The full transcript for the episode is included below. If it is cut by your podcast player, you can find it at www.FringeLegal.com

Transcript

Ab: [00:00:00]  Hello everyone and welcome to another episode of Fringe Legal . I’m excited today to have Jim Chang. Who’s the CEO of my Legal Einstein on the show. Jim, thank you so much for joining me.

[00:01:11] Jim Chiang: [00:01:11] Thank you for having me Ab.

[00:01:13]Ab: [00:01:13] Many people may not yet have heard of My Legal Einstein. You guys just launched earlier this year, I believe in 2021.

[00:01:21] So maybe that’s a good place to start. Tell us a little bit about yourself, your story. I know you came from Apptus and you’ve spoken about that previously.  What’s your journey to my Legal Einstein and what does my Legal Einstein

[00:01:32] Jim Chiang: [00:01:32] do? Sure. Maybe it makes sense to start with my background.

[00:01:36] So my background is not in the legal space. I’m actually an AI person. So by backgrounds, actually, a lot of times mathematics coding, a lot of development work and such. I started my career in AI in the video space. I did a lot of work in terms of video streaming. I started looking around at interesting problems that actually have real human impact from the AI perspective.

[00:02:01]I actually  started with AI for video, and then I moved to AI with images and then sound, and then the last one was text.
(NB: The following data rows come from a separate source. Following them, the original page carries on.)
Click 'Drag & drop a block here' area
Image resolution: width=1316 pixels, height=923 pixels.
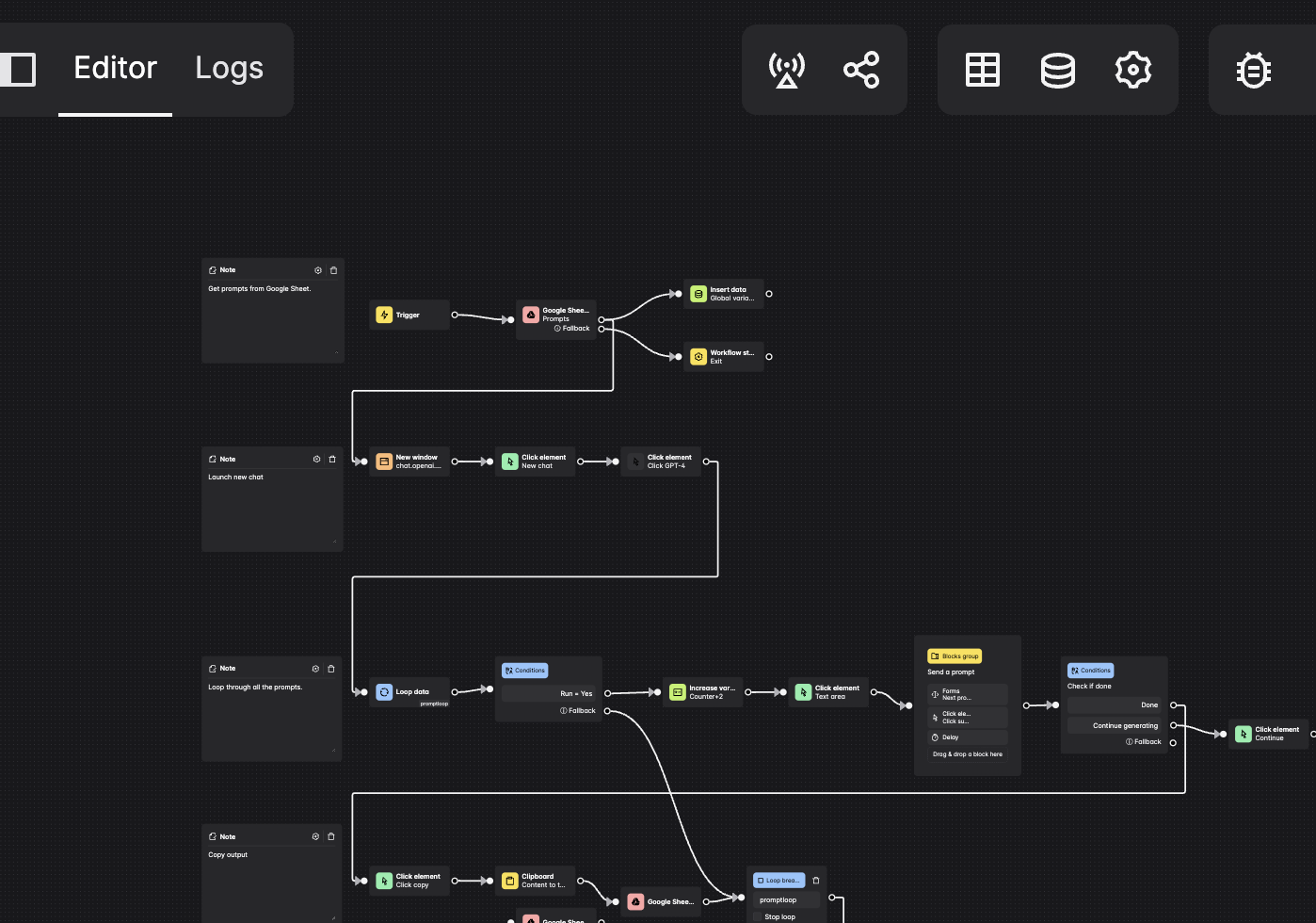[968, 754]
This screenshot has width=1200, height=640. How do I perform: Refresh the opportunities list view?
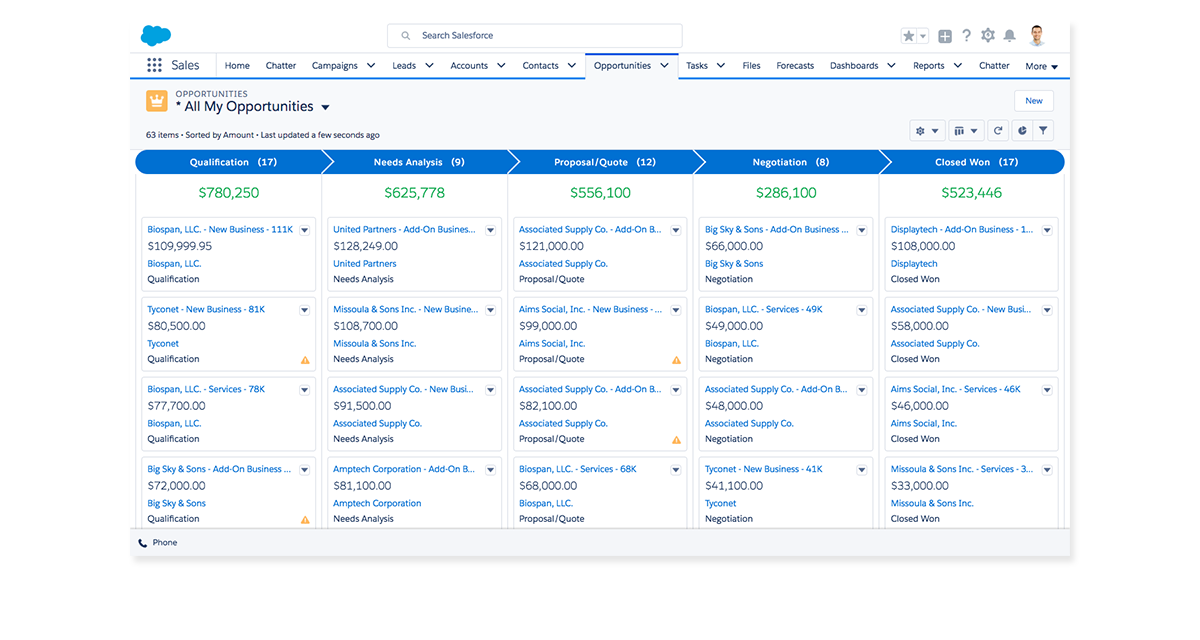[x=997, y=131]
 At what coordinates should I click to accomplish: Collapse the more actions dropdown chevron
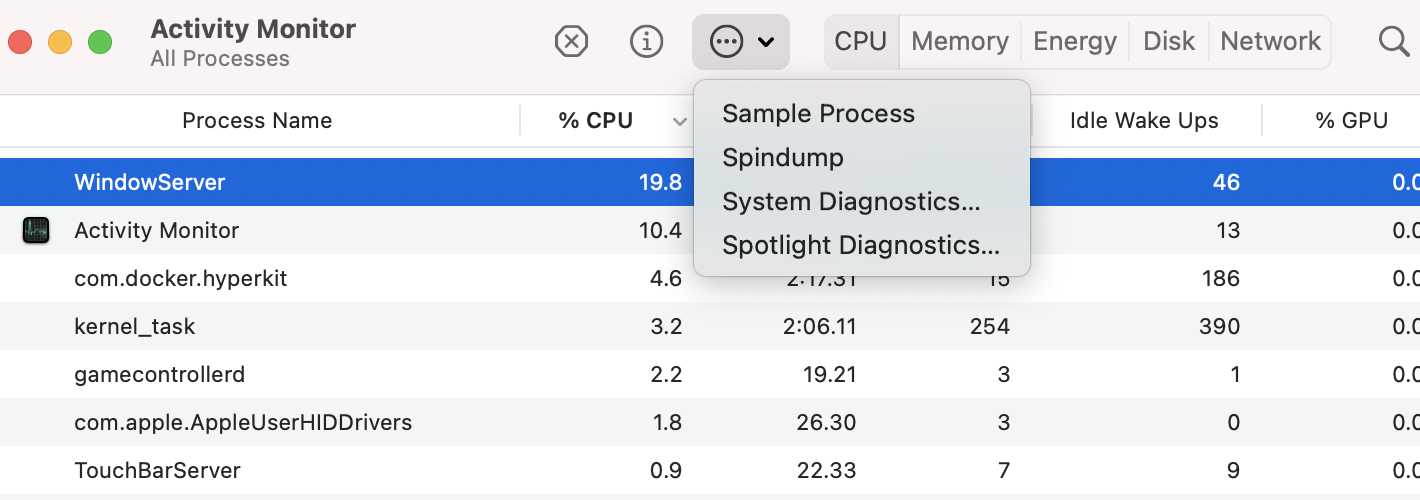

And what gravitate me to Legal contracts is. So this is an incredibly fascinating problem from an AI perspective where you have effectively large contracts that are sometimes a hundred pages long they’re sent between different entities.

[00:02:20] And people actually are all constantly commenting and it contains a huge richness of information there. So I actually moved into the AI for Legal space from just purely based on the AI side. Since that time I actually ended up managing the AI efforts for both two large CLM companies. Icertis  and then at Apptus  as well.

[00:02:40] So the reason why I started My Legal Einstein is to make AI as accessible as possible to people who are doing this work on a day-to-day basis. Obviously companies like Icertis as well as Apptus they tend to cater to larger corporate enterprise companies. Whereas I’m trying to use my Legal Einstein to actually introduce Legal AI to anyone so that you can actually get to a time to value in minutes.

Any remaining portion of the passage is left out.